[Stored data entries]
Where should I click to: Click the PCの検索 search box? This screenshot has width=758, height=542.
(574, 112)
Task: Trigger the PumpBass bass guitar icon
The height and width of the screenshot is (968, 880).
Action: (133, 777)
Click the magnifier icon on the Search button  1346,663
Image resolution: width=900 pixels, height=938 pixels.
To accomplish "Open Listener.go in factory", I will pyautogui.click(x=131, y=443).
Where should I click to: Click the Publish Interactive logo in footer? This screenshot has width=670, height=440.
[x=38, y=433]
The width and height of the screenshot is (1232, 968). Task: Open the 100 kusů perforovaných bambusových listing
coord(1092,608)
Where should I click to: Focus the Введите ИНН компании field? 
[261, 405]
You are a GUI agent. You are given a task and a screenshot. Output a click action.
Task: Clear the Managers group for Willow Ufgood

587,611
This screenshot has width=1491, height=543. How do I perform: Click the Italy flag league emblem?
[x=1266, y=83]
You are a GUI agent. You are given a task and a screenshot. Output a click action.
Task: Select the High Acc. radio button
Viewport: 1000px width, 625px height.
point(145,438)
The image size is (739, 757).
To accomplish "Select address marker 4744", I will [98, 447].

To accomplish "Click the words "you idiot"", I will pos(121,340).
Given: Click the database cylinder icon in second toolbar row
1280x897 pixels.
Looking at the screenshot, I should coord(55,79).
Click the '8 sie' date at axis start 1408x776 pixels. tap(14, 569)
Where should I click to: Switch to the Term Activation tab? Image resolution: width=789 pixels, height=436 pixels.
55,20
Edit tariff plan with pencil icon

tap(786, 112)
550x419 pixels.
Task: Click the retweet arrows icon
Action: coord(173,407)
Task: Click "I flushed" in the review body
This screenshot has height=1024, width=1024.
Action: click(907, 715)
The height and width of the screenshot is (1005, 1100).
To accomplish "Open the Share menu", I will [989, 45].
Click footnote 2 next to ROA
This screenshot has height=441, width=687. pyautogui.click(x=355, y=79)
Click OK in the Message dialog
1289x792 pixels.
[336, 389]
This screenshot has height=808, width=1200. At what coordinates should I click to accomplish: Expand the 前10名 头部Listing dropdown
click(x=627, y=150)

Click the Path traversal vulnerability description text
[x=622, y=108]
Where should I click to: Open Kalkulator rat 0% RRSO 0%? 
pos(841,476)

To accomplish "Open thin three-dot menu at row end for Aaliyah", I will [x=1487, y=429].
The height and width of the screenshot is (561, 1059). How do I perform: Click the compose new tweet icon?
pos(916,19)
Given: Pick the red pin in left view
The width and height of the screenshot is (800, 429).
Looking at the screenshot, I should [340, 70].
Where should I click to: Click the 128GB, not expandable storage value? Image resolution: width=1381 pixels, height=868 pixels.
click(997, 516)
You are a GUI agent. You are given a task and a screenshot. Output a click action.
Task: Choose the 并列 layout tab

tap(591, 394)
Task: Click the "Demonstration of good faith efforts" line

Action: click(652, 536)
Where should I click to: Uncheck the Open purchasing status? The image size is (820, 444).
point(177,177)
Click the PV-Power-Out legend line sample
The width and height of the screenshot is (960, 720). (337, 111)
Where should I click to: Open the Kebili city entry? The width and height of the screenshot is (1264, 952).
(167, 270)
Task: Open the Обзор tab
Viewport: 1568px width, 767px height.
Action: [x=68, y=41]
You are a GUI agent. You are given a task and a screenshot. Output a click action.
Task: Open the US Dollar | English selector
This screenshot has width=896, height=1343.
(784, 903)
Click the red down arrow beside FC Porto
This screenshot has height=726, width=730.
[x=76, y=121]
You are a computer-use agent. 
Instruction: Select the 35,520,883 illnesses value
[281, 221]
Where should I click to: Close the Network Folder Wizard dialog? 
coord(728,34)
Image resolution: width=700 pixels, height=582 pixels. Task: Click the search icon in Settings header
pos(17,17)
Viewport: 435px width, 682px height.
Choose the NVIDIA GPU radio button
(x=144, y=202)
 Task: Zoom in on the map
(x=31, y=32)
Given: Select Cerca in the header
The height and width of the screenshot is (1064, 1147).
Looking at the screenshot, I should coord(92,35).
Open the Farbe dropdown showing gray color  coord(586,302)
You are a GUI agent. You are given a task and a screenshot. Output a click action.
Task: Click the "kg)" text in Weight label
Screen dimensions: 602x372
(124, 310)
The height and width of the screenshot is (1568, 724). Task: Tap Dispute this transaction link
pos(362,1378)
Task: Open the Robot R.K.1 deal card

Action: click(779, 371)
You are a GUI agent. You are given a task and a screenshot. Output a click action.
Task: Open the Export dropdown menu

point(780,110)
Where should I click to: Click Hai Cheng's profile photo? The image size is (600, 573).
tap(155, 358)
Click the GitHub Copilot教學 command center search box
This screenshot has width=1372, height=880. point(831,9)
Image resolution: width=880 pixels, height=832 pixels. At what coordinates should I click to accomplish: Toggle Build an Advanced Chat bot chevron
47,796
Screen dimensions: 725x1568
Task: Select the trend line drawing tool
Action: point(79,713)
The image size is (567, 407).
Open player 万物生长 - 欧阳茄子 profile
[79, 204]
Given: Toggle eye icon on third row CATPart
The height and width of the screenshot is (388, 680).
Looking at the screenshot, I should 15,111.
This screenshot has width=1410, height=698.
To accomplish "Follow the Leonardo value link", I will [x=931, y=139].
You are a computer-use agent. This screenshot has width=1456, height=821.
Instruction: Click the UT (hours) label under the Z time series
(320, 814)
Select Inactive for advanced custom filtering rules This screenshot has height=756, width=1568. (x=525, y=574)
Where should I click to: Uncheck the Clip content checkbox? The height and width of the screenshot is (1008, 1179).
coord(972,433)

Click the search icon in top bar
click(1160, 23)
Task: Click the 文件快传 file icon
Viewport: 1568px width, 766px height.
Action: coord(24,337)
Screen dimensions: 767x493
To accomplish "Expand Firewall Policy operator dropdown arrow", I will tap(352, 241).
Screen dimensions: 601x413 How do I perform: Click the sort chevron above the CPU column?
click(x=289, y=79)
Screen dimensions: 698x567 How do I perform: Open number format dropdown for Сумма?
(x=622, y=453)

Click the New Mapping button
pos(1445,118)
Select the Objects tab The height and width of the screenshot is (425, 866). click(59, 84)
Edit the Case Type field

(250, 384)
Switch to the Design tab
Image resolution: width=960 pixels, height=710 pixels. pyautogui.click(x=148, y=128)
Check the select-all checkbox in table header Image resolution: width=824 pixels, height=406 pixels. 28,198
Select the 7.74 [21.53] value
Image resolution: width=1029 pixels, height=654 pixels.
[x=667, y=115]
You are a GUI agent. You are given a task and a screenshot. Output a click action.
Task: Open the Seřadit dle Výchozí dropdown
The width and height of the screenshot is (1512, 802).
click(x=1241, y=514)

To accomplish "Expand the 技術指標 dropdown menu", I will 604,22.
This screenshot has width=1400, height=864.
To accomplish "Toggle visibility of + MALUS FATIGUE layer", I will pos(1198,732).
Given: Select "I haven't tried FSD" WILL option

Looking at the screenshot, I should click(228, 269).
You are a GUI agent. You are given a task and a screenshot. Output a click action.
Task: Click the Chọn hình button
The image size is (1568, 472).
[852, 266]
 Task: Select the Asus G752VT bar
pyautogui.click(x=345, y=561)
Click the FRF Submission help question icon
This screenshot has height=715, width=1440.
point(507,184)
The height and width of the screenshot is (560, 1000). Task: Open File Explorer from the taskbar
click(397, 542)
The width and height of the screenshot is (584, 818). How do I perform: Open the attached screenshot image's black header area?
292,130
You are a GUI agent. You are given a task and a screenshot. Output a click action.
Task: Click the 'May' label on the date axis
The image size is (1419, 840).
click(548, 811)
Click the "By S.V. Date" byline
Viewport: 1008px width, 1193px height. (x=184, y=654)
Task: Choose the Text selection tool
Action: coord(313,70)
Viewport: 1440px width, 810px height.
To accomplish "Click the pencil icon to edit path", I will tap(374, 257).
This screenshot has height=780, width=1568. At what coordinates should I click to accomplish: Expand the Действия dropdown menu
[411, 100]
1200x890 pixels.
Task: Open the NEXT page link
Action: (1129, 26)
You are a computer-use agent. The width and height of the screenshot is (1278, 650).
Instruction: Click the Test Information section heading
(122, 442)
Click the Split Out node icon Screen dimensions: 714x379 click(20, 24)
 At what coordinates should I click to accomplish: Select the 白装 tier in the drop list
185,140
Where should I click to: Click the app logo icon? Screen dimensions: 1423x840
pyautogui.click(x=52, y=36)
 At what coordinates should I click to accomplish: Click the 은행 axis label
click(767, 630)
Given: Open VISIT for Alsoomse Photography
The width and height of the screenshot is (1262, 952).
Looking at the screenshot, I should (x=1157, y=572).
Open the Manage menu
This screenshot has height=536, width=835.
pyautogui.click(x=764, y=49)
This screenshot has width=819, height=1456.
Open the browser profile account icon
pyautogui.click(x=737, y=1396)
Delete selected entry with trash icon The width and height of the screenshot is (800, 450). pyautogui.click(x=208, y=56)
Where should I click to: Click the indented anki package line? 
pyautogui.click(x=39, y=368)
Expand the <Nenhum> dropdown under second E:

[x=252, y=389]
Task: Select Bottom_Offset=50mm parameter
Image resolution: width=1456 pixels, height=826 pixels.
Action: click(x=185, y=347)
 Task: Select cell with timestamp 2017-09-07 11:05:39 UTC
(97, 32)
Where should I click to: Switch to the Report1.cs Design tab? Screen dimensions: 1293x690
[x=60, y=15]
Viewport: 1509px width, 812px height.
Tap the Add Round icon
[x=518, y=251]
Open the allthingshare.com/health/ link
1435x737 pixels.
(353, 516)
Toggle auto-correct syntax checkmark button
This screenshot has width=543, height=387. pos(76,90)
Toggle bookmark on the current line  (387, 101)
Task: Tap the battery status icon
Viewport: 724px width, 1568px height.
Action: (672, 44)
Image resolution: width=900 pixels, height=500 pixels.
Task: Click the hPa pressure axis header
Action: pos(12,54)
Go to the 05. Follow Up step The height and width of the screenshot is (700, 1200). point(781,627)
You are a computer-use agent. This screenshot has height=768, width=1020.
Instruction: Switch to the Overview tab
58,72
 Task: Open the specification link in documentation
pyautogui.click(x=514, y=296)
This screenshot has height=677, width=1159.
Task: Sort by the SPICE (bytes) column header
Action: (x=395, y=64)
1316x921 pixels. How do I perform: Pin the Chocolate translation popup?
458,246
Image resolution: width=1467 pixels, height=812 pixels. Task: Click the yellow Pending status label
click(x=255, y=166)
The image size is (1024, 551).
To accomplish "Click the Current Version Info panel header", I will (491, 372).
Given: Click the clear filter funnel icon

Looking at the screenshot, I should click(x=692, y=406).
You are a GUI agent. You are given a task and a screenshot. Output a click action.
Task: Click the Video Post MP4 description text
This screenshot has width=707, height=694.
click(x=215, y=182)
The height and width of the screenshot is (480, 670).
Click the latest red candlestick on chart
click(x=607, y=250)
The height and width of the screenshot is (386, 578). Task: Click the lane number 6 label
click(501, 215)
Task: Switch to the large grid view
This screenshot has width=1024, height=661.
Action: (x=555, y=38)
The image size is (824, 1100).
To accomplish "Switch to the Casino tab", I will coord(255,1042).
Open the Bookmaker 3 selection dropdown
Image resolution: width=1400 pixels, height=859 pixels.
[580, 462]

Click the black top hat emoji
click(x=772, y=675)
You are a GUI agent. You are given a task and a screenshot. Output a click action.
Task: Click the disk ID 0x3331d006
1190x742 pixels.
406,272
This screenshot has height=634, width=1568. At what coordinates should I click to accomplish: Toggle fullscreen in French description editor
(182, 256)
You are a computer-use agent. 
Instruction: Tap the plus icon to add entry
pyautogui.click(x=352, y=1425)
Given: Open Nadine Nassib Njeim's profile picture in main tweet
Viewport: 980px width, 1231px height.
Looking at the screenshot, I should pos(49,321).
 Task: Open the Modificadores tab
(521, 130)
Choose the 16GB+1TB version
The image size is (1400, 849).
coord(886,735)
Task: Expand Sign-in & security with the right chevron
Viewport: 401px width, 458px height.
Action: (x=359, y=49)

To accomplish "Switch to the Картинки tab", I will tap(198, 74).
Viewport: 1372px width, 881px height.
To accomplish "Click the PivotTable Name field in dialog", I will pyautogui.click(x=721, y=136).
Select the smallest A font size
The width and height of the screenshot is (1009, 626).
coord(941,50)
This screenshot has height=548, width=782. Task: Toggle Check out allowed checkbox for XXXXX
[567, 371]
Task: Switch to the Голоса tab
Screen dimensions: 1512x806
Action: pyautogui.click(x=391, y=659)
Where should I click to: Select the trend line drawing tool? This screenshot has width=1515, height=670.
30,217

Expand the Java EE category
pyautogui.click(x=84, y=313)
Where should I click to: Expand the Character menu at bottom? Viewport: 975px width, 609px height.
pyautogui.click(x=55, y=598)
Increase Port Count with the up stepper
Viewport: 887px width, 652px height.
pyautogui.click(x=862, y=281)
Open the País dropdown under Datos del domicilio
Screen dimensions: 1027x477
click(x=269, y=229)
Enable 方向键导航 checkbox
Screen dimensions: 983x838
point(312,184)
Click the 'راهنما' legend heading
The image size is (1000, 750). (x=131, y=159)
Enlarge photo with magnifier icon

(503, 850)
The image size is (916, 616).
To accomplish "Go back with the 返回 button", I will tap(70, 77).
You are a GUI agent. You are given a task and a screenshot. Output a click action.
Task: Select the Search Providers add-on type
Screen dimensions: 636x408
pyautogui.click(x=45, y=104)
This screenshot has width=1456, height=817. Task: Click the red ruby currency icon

**Task goal**
Among the entries above, the lines between the ones containing "Viewport: 1568px width, 767px height." and "has width=1456, height=821.", inclusive, are to be transcribed exactly. No other line is to be given.

**Solution below**
Viewport: 1568px width, 767px height.
Action: [x=68, y=41]
You are a GUI agent. You are given a task and a screenshot. Output a click action.
Task: Open the US Dollar | English selector
This screenshot has width=896, height=1343.
(784, 903)
Click the red down arrow beside FC Porto
This screenshot has height=726, width=730.
[x=76, y=121]
You are a computer-use agent. 
Instruction: Select the 35,520,883 illnesses value
[281, 221]
Where should I click to: Close the Network Folder Wizard dialog? 
coord(728,34)
Image resolution: width=700 pixels, height=582 pixels. Task: Click the search icon in Settings header
pos(17,17)
Viewport: 435px width, 682px height.
Choose the NVIDIA GPU radio button
(x=144, y=202)
 Task: Zoom in on the map
(x=31, y=32)
Given: Select Cerca in the header
The height and width of the screenshot is (1064, 1147).
Looking at the screenshot, I should coord(92,35).
Open the Farbe dropdown showing gray color  coord(586,302)
You are a GUI agent. You are given a task and a screenshot. Output a click action.
Task: Click the "kg)" text in Weight label
Screen dimensions: 602x372
(124, 310)
The height and width of the screenshot is (1568, 724). Task: Tap Dispute this transaction link
pos(362,1378)
Task: Open the Robot R.K.1 deal card

Action: click(779, 371)
You are a GUI agent. You are given a task and a screenshot. Output a click action.
Task: Open the Export dropdown menu

point(780,110)
Where should I click to: Click Hai Cheng's profile photo? The image size is (600, 573).
tap(155, 358)
Click the GitHub Copilot教學 command center search box
This screenshot has width=1372, height=880. point(831,9)
Image resolution: width=880 pixels, height=832 pixels. At what coordinates should I click to accomplish: Toggle Build an Advanced Chat bot chevron
47,796
Screen dimensions: 725x1568
Task: Select the trend line drawing tool
Action: point(79,713)
The image size is (567, 407).
Open player 万物生长 - 欧阳茄子 profile
[79, 204]
Given: Toggle eye icon on third row CATPart
The height and width of the screenshot is (388, 680).
Looking at the screenshot, I should 15,111.
This screenshot has width=1410, height=698.
To accomplish "Follow the Leonardo value link", I will [x=931, y=139].
You are a computer-use agent. This screenshot has width=1456, height=821.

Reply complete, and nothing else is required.